Setting up a server node

June 28, 2020

The following is something that I wrote as part of our internal documentation for our lab, but I decided to share it here because I’ve discussed some neat tools like Environment Modules and Prometheus among others that I think more people will find useful. Another reason is because I haven’t posted anything in a while (hashtag content). And just to be clear, the hostnames and IPs referenced here will be unreachable as they are internal to our network.


This document details the process involved in setting up a new compute node, and adding it to the RRC compute cluster. This can be used as reference for sysadmins and users who want to understand how things are setup.
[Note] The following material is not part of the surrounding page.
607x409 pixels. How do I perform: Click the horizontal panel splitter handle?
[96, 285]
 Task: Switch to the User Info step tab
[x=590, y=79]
We assume that all the required hardware is properly installed and discuss only the software setup. We begin with a fresh installation of Ubuntu server 18.04.4 LTS.


Basic working environment

We begin by logging in as the root user. Root login using password is disabled by default, and only works with key-based authentication. So we need to place our public SSH key at /root/.ssh/authorized_keys on the server node beforehand. Once inside the root environment, we begin by installing our favourite cli tools:

apt update
apt install vim tmux htop iotop nload sysstat git python-pip python3-pip zsh corkscrew

We then set zsh to be our default shell, and install prezto as our zsh manager. We also setup the network proxy environment variables, to avoid using transparent proxy. To do all this we run the following script:

curl -L https://researchweb.iiit.ac.in/~srisai.poonganam/setup/shell-setup.zsh | zsh -

As part of the shell setup we also add the following lines to the system-wide /etc/bash.bashrc file.

# Force logout idle sessions
if [[ -n $SSH_CONNECTION ]] ; then
        # Close idle user session after 2 hours
        export TMOUT=7200
fi

# Query and show home quota usage from black (data server)
echo ""
curl -s black.iiit.ac.in:8080/$USER 2> /dev/null
echo ""


Home directories mount

All the home directories of our users are stored centrally on the black server, under the /mnt/rrc/home directory. This directory comes with data guarantees, and is where we expect users to store their code, models, and any other data that they want to persist. This directory is exported by black to all the compute nodes using NFS. To allow our node to access this export, we add the following line (with the node IP) to the /etc/exports file on black:

/mnt/rrc/home 10.4.18.9(rw,async,no_root_squash,no_subtree_check)

We then make sure the new contents are read by the NFS daemon on black by running exportfs -a.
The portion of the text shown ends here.